Nonetheless, given the challenges for the industry, we see a profit contraction of 7.2% per year in the coming years as Apollo struggles to increase earnings per share. Industry headwinds with interest rates, as well as a rapidly increasing number of stocks are expected to limit Apollo’s earnings growth.

Apollo’s dividend is still very high relative to earnings, as it has consistently paid over 100% of earnings over the past decade, filling the gap with newly issued common stock.

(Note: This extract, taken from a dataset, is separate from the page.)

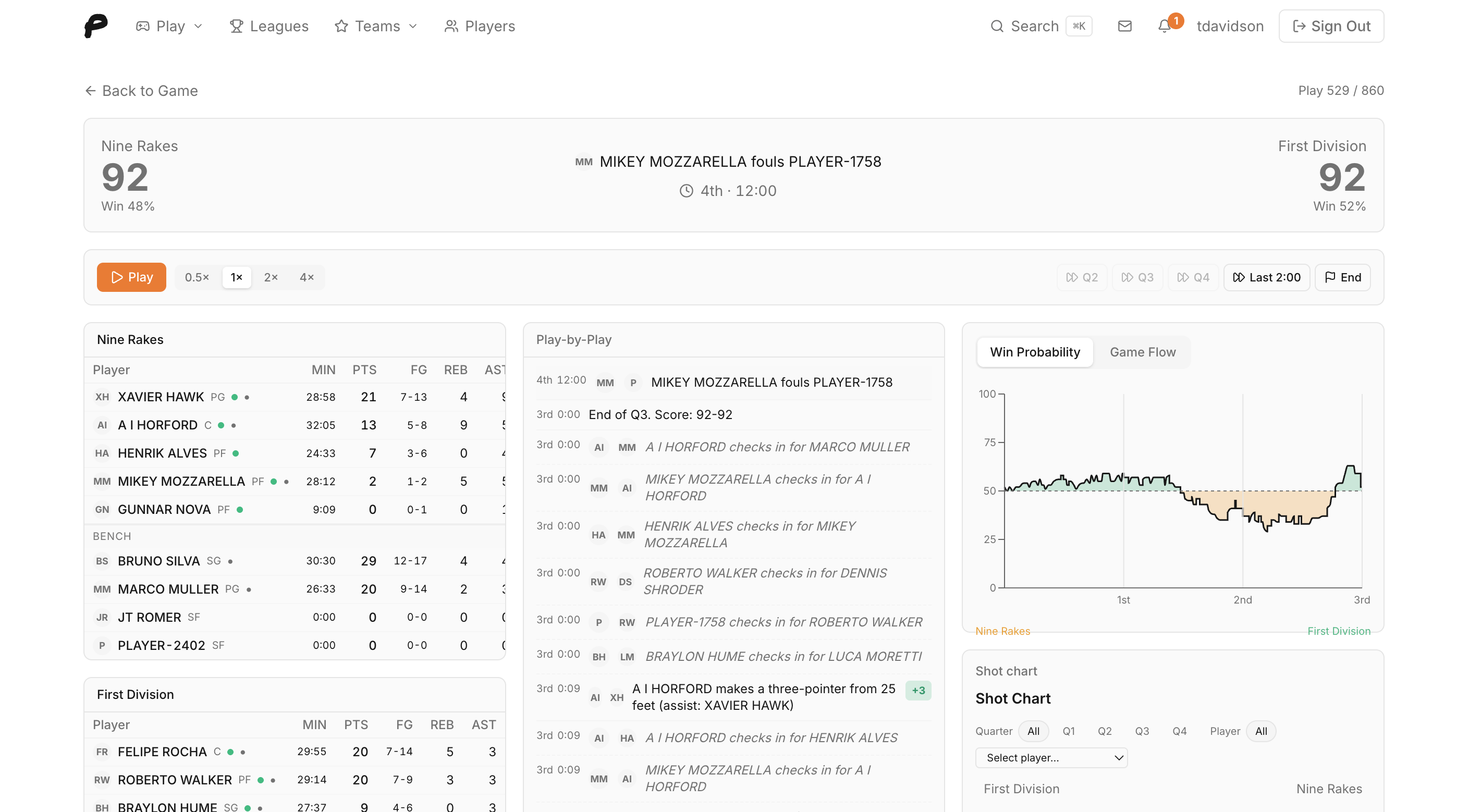Open the messages envelope icon
Viewport: 1469px width, 812px height.
(x=1124, y=26)
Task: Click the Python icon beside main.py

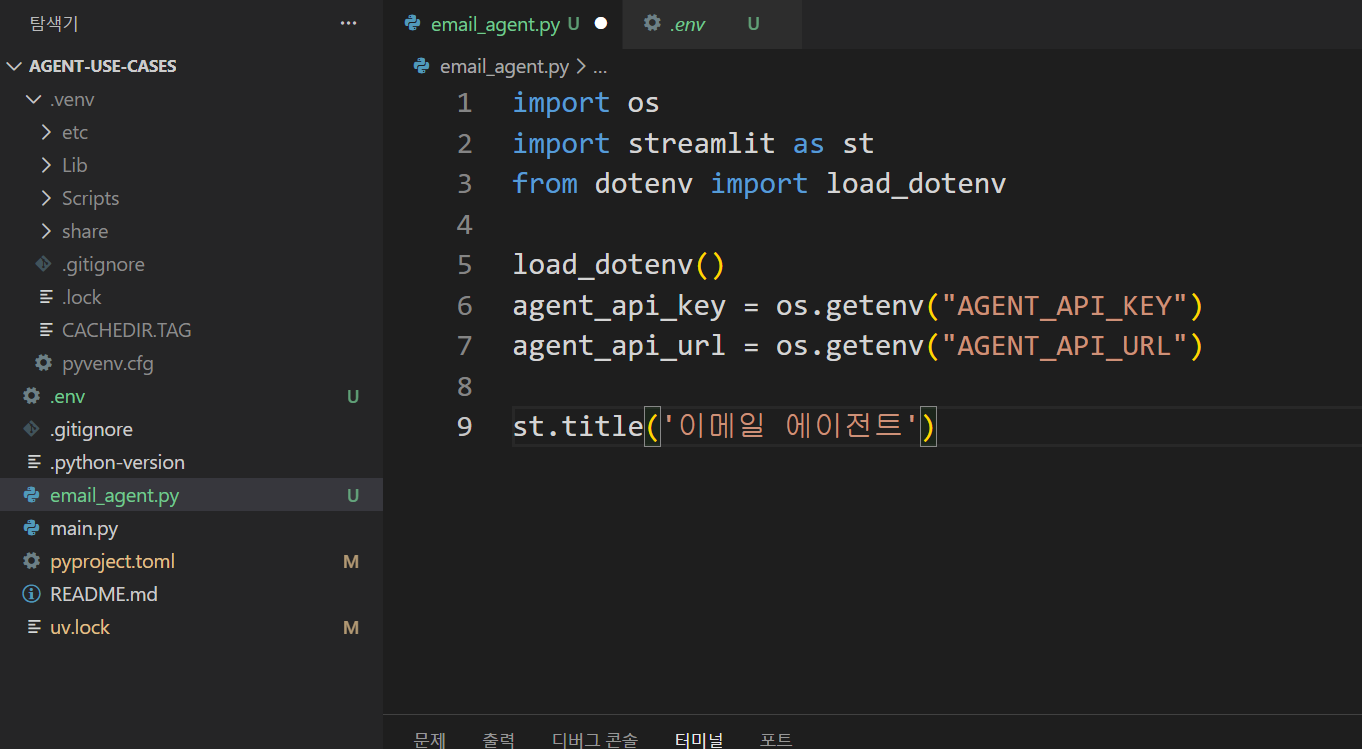Action: [x=31, y=528]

The trust dividend has been reduced several times to account for this, and the current payout is close to 100% of projected earnings for this year, so we believe there may be further reductions underway.

Still, Apollo is showing a current yield of over 9%, so as a pure income stock it is still very attractive.

REIT: Omega Healthcare Investors (OHI)

Stock IVR Real Estate Investment Trust (REIT) on a black notepad on a desk.

Source: Shutterstock

Finally, we have Omega Healthcare Investors, a REIT that invests in long-term healthcare facilities, such as skilled nursing and assisted living facilities. Unlike Apollo and Annaly, Omega owns physical properties and operates with a triple net lease structure that minimizes operating costs for Omega. It is active all over the United States and also has a small presence in the United Kingdom.

Omega was founded in 1992, generates approximately $ 935 million in annual revenue and trades with a market cap of $ 7.2 billion.

We expect modest growth for Omega, reaching 2% per year for the foreseeable future. The trust benefits from favorable demographic trends in terms of population growth in older segments. These are Omega’s customers who need some sort of assisted living facility, providing a surge of demand that we hope will last for decades. This helps Omega produce reliable cash flow and over time has generated growing profits and dividends which we hope will continue.

Omega has slowly increased its balance sheet in recent years, taking a little extra leverage when an acquisition comes along. Omega’s balance sheet is leveraged, but that is to be expected from REITs. We don’t see Omega’s leverage as an issue, and its payout ratio is around 80% for this year. With this in mind, we consider the dividend yield of 8.9% to be secure for the foreseeable future.

Final thoughts

REITs can offer investors tremendous income generation, but they come with their own set of risks. Financial REITs, such as Annaly and Apollo, offer a unique set of growth and risk characteristics compared to physical asset REITs, such as Omega.

All three REITs offer huge dividend yields, as well as varying levels of growth.

As of the publication date, Bob Ciura does not have (directly or indirectly) any position in any of the stocks mentioned in this article. The opinions expressed in this article are those of the author, subject to the InvestorPlace.com Publishing Guidelines.

Bob Ciura worked at Secure dividend since 2016. He oversees all content for Sure Dividend and its partner sites. Prior to joining Sure Dividend, Bob was an independent equity analyst. His articles have been published on major financial websites such as The Motley Fool, Seeking Alpha, Business Insider and more. Bob received a BA in Finance from DePaul University and an MBA with a concentration in Investments from the University of Notre Dame.